6.5 Example Optimisers

There are a couple example Optimistaion Solutions provided in optimization/kick/examples/ as example such as DoNothing.py and RandomSearch.py as well as a more complex implementation of a Genetic Algorithm with simulated annealing in SA.py. These Optimisers all inherit from the OptimMethod base class which serves to maintain some consistency across different optimisers.

6.5.1 DoNothing.py

Code: examples/DoNothing.py.

This literally does no optimisation at all. It takes in the input individual, calculates its score, and just returns this. This is basically the simplest form of using the interface.

6.5.2 RandomSearch.py

Code can be found in: examples/RandomSearch.py.

This method starts off with a basic solution, and then iteratively changes it slightly. As soon as this updated solution is better than the current one, it takes that as its current best solution.

The mutation is the line new_indiv = current_indiv.mutate_and_copy(0.05), which basically randomly perturbs 5% of the values in the parameter list.

In pseudocode:

current = input parameters
loop
        new = slightly_change(current)
        if new is better than current:
                current = new

return current

6.5.3 SA.py

Code can be found in: examples/SA.py.

Simulated annealing (https://en.wikipedia.org/wiki/Simulated_annealing) is an optimisation algorithm that minimises a function (which is why we negate the fitness, as we want to maximise that). It does so in a similar way to random search, but much more cleverly. The fundamental idea is that you still have a current solution and candidate (that is obtained by mutate_and_copy). In random search, you only changed the current solution if the new one was strictly better.
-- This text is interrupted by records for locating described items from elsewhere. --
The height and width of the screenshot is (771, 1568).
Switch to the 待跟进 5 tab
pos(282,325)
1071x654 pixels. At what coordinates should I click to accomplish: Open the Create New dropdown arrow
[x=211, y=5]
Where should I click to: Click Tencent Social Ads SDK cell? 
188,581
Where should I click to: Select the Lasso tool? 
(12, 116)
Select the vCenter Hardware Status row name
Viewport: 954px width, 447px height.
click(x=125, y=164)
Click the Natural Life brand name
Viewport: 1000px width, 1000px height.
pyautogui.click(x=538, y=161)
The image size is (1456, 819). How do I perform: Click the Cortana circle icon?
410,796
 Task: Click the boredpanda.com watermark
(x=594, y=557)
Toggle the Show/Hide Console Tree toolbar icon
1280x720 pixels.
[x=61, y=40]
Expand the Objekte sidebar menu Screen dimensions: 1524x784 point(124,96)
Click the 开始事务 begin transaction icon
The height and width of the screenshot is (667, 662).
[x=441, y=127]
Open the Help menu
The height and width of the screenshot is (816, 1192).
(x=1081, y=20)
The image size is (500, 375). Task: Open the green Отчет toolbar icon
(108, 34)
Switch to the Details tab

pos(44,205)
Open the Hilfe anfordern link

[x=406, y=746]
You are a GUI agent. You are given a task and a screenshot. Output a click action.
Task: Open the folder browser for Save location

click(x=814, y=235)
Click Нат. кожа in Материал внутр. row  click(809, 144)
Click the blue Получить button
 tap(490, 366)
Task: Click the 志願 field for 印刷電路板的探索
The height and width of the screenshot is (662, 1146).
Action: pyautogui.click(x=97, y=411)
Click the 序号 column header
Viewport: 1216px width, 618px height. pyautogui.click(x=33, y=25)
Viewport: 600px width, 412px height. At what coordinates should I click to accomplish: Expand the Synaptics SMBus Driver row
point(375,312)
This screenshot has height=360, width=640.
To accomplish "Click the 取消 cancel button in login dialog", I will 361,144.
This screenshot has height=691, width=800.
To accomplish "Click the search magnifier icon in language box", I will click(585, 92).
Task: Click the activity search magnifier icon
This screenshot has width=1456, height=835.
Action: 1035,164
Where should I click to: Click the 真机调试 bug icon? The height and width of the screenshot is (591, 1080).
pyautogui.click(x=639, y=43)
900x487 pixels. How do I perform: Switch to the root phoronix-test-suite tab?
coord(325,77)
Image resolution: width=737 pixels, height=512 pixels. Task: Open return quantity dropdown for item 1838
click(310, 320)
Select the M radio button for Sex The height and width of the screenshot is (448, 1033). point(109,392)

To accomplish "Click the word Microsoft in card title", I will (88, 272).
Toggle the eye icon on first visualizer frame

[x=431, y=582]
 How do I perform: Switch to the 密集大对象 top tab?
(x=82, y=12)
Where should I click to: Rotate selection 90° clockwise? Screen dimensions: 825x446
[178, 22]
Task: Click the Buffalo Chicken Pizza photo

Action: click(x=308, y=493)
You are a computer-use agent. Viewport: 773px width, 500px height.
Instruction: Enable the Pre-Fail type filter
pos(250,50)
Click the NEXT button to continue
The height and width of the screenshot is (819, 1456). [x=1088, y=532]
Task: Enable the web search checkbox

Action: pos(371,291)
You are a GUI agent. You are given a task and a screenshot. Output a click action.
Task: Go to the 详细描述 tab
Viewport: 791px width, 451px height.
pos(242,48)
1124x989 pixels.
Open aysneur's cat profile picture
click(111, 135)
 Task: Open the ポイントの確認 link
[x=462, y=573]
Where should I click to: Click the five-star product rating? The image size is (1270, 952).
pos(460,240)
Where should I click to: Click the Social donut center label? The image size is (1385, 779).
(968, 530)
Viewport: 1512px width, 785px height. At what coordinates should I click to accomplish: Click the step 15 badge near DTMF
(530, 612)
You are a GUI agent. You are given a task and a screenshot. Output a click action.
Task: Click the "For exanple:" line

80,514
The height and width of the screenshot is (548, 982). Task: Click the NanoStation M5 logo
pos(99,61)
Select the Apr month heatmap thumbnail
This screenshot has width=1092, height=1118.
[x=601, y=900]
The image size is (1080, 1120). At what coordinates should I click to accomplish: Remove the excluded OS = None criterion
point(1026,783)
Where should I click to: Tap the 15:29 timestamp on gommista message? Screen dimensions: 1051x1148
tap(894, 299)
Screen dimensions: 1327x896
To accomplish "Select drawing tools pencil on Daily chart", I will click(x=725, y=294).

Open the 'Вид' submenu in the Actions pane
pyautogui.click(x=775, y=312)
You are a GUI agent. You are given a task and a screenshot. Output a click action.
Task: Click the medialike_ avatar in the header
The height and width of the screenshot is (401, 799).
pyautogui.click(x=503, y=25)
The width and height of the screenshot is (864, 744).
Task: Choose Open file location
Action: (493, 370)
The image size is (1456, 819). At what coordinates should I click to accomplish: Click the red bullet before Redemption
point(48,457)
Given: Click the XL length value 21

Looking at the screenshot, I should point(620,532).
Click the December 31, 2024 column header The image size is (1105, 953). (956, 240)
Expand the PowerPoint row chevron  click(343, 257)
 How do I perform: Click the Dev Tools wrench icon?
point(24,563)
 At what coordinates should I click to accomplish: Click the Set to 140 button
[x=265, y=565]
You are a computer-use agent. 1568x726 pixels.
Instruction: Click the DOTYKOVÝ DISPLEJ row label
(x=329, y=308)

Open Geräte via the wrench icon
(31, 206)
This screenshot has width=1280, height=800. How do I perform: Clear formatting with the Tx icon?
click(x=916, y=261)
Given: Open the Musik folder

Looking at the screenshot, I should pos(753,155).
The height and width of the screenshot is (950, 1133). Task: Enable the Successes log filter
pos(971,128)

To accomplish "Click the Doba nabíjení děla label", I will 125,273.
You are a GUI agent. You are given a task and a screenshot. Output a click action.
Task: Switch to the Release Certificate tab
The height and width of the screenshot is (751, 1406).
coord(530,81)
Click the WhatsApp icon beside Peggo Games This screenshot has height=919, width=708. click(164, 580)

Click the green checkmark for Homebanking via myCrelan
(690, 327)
If this is the case, then SA also chooses this new solution, but it also has a mechanism for changing the current solution even if the candidate is worse. This helps a lot with local minima.

There are 2 key parts to this:

Temperature (T): This basically calculates how random the solutions must be. When the temperature is high, then we choose worse solutions more often (think of gas in a container, it moves around much more frequently / faster when it is hot). This temperature is slowly reduced throughout the algorithm, so that at the beginning it is very random, and swaps to worse solutions often (i.e. exploration). At the end, as the temperature decreases, it becomes more unlikely to swap to a worse solution, and it becomes closer to the random search method above.
Acceptance probability. The math is not terribly important, but the intuition is that it should be less likely to swap to a solution that is much worse.

The above are quantified in the function should_swap. We swap if the new score is better (the if new_score > 0: is if the score was invalid, probably caused by some simulator issue, or really bad parameters).

Then, we swap with a probability of exp(-(new_score - current_score) / T), i.e. higher if new_score is larger and higher if T is higher (if T = infinity, exp(a/T) = exp(0) = 1 -> 100% probability).

    def should_swap(self, current_score: float, new_score: float):
        if new_score < current_score:
            return True
        if new_score > 0:
            return False
        p = new_score - current_score
        K = -p / self.T
        should = np.exp(K) < np.random.rand()
        print(f"new score = {new_score}, old = {current_score}, K = {K}, P = {np.exp(K)}, should swap = {should}")
        return should

The structure of this algorithm is:

current = input parameters
T = 1 # any start temp 
loop
        new = slightly_change(current)
        if new is better than current:
                current = new
        else:
                choose new, with probability P
                P is higher the smaller the difference between new and current is.
                P is higher when the temperature is higher.
        
        T *= 0.99 # make temperature lower.

return current

6.5.4 Bonus - Genetic Algorithm (GA)

The code is here optimization/lib/optim/ga.py. Beware though.

Usually, genetic algorithm (https://en.wikipedia.org/wiki/Genetic_algorithm) consist of a population of individuals, each possessing a genotype (e.g. the list of parameters), which can be thought of as the individual’s genes. This genotype impacts the phenotype, which can be thought of as the manifestation of the genotype in the problem domain (e.g. the behaviour of the robot when using these parameters).

High performing individuals are combined using crossover, which is the process of combining two parents to form new individuals for the next generation. This new generation is also mutated slightly to facilitate exploration and prevent stagnation. In general, ‘high performing’ is quantified by the fitness function (e.g. how far does the agent kick in our case). For example, when maximising a function f(x), the fitness function could simply br the function value.